Ça n’est pas la seule raison pour laquelle des personnes demandent la fermeture administrative. Un collectif de riverains s’est aussi constitué, suite à de nombreuses situations de pollution sonore ou de dérangements dans le quartier au passage des clients, parfois très éméchés. Une commerçante témoigne ne plus pouvoir garder la fenêtre ouverte la nuit et devoir souffrir de la chaleur, à cause des nuisances sonores des passants en état d’ébriété. Une situation qui, d’après leur témoignage, dure depuis des mois, sans que rien ne soit fait.

La décision est certainement « difficile » pour la Préfecture, car les gérants du « QG » étaient en première ligne et interlocuteurs privilégies de la Préfecture, pour dénoncer la situation des professionnels de la nuit pendant la période du Covid. Grâce à leur interventions multiples, leurs établissements avaient d’ailleurs été aidés financièrement par la région (entre autres) pour résister pendant la période de fermeture. Les demandes des riverains, ne sont pas, d’après leur témoignage, prises en compte à aucun niveau.

C’est dans ce contexte qu’il y aura une altercation devant « le QG » le 4 août dernier. Un riveraine, venue exprimer son ras-le-bol, va essayer de faire une action coup de poing pour attirer l’attention sur l’établissement.
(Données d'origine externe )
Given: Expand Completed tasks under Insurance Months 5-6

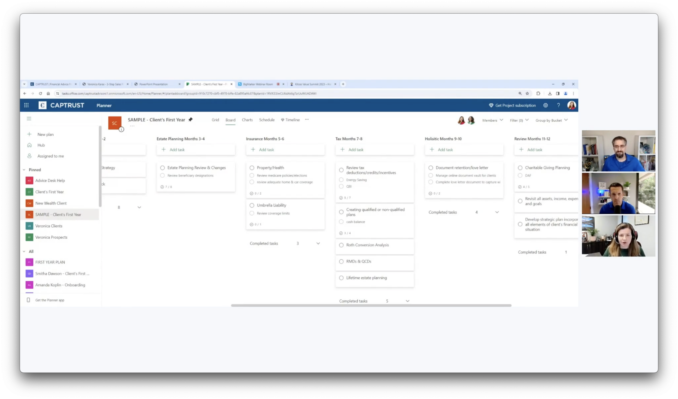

Tout commence à quelques pas du « QG. » D’après le témoignage d’une personne sur place, un groupe de jeunes passe dans le quartier et se dirige vers l’établissement. Une coïncidence qui enclenche une discussion sur la situation de l’établissement et les derniers événements tragiques. Des insultes fusent, ce qui met le feu au poudre. Trop c’est trop pour la riveraine (qui avait consommé de l’alcool d’après le procès verbal policier). Elle décide de mettre en place une action contre l’établissement. Munie d’un sac de crottes de chat, elle va aller devant l’établissement, les jeter en criant des slogans contre la discothèque. C’est à ce moment là que des employés de la boite de nuit vont sortir la repousser. D’après son témoignage, prise de panique, elle va sortir un couteau à cran d’arrêt et menacer de l’utiliser contre elle-même. À aucun moment elle ne va le retourner vers les employés de sécurité, à aucun moment elle ne va tenter de l’utiliser contre eux. Des agents de la BAC sont appelés en renfort par l’établissement, qui vont l’arrêter, sans que le le couteau ne soit utilisé (elle avait été désarmée et plaquée au sol par les employés de l’établissement).

Comment avons-nous ces informations ? Simple travail journalistique : les témoins sur place, la déposition des employés de l’entreprise de nuit, la lecture du juge dans la salle d’audience : « il ne vous est en rien reproché d’avoir voulu ou tenté de porter des coups » répétant « vous n’avez pas cherché à planter » ; la Procureure même indiquera qu’il n’y avait « aucune intention de toucher quelqu’un. » Et les dépositions des victimes attestent bien « qu’ils n’ont pas été visés par des coups. »

Ces informations sont claires et limpides, pour les victimes, pour la mise en cause, pour le juge, pour la Procureure. Mais c’est sans compter sur le « travail » des faits-diversiers locaux qui ont titré en grandes lettres : « Elle tente de poignarder les videurs du « QG » pour venger Seïf« . Un article qui va inventer une histoire de toute pièce, ou il est fait état d’une femme d’une cinquantenaire d’années qui avait « tenté de planter les portiers à coup de couteau« . Rien que ça…

Copie d’écran Facebook de l’article incriminé

La mise en cause va déclarer à la barre : « ce n’était pas approprié, mais les circonstances ont fait que… pour moi, cette entreprise représentait un danger. Mais je n’ai voulu blesser personne. » Pour cela, elle se trouvait devant le juge pour « violences volontaires aggravées par les circonstances d’alcoolisme et de possession d’arme » (222-13 CP) ainsi que de « port d’une arme de catégorie D » (R.315-1 à R.315-4 et R.317-11 à R317-12 CSI).

La procureure va tout de même attester de son état de fragilité, tout en réclamant 12 mois de prison, 6 avec sursis et 6 fermes avec mandat de dépôt. Le tribunal va finalement décider d’une peine de douze mois de prison : six avec sursis probatoire, six autres sous bracelet, avec des peines accessoires, dont l’obligation de soins, stage de citoyenneté, interdiction de port d’arme, interdiction de fréquenter un débit de boisson, interdiction d’entrer en contact avec les victimes ou de paraître aux abords immédiats du « QG ».